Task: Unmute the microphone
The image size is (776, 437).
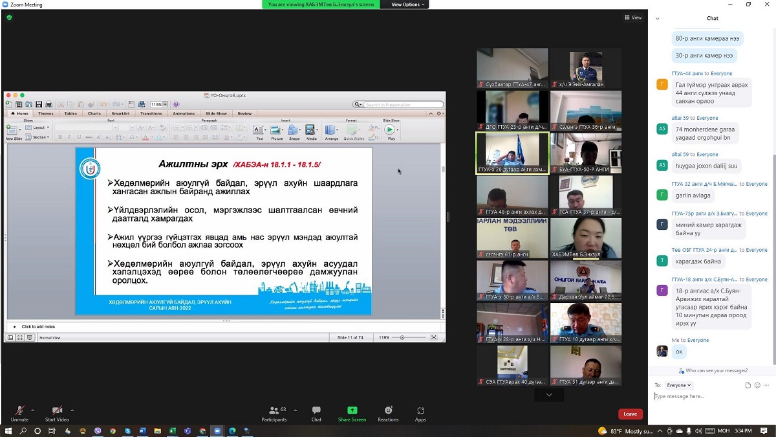Action: [x=19, y=413]
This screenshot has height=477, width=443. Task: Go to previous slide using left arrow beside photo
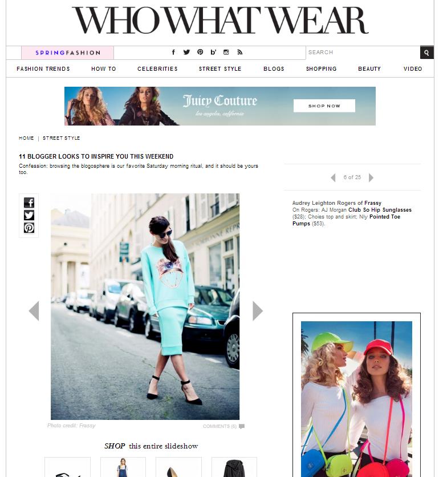pyautogui.click(x=34, y=311)
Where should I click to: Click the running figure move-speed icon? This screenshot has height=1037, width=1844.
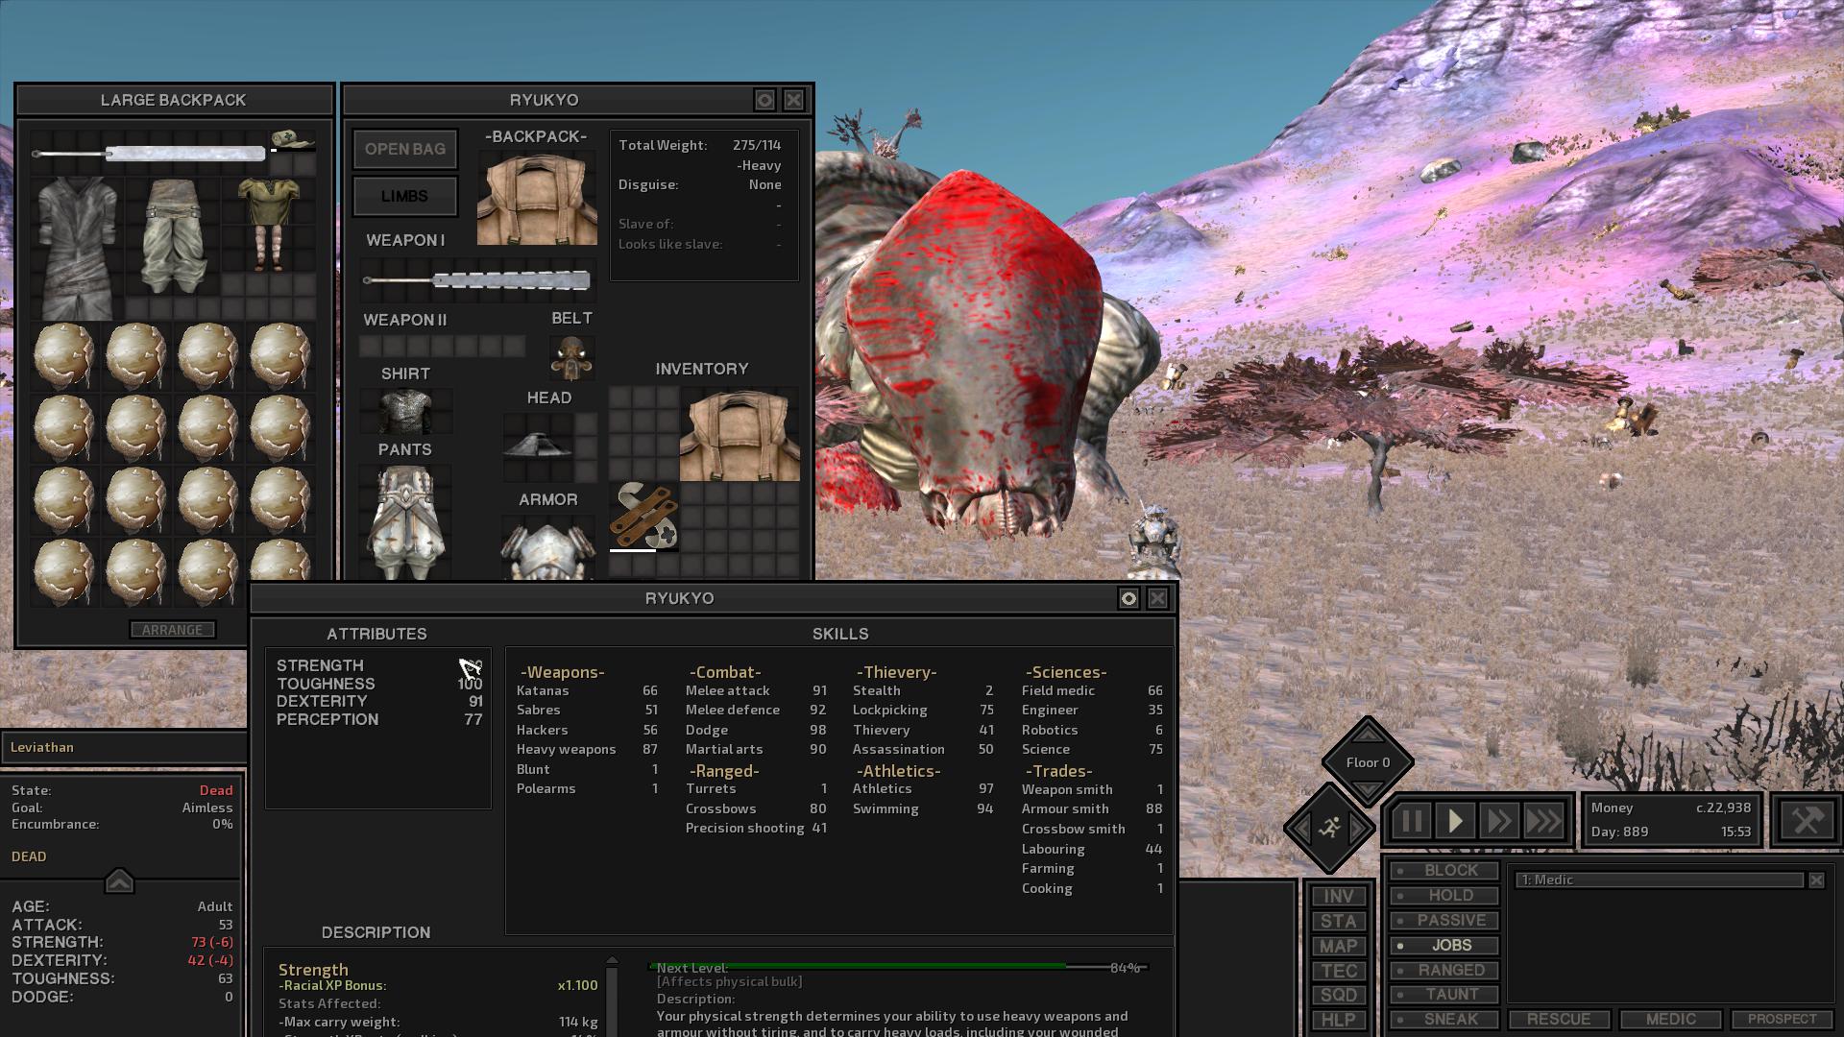pos(1330,827)
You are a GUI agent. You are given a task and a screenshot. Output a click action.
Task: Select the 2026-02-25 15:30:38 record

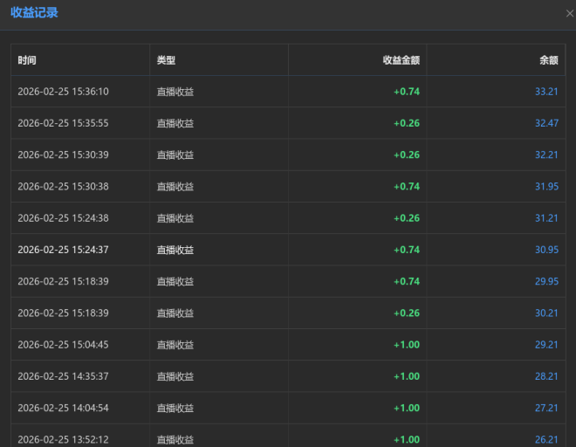[63, 186]
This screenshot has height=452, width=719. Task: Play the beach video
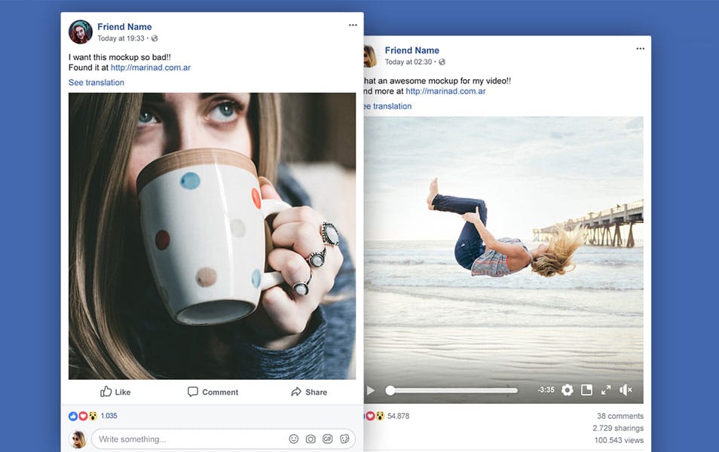[370, 390]
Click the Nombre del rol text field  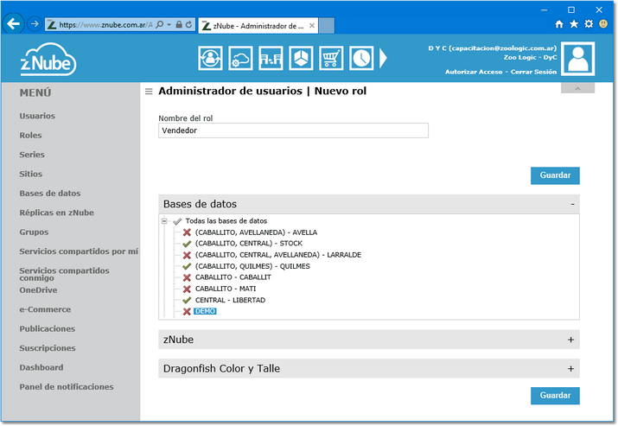click(x=293, y=130)
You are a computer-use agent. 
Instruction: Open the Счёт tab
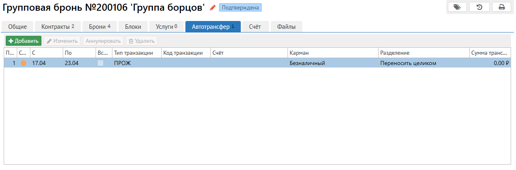pyautogui.click(x=255, y=27)
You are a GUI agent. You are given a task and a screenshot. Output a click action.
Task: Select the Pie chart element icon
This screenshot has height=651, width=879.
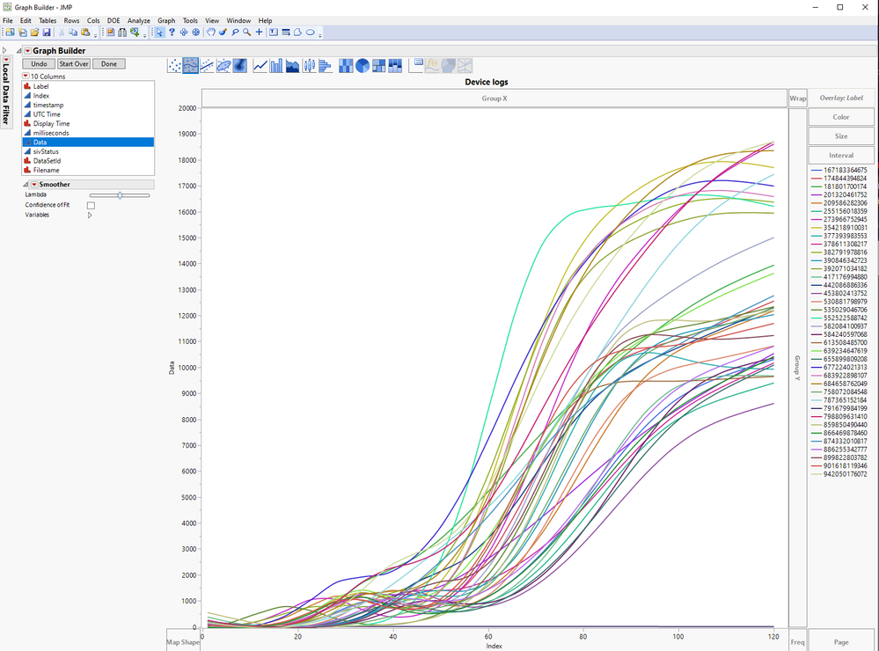click(x=362, y=66)
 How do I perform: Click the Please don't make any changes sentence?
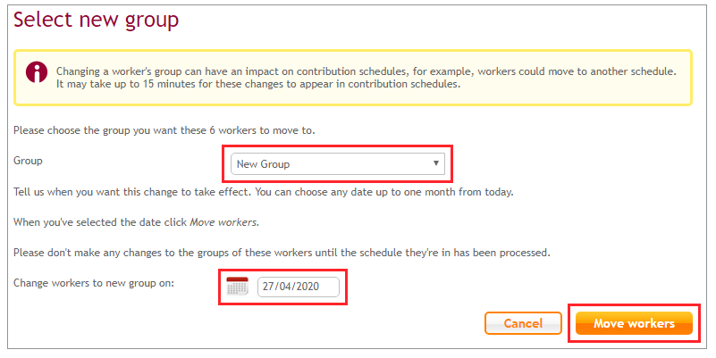click(x=282, y=253)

##############################

→ **Request**: Count how many lines of the records above contain the word "icon" and reply with that number alone.

→ **Solution to the exercise**: 2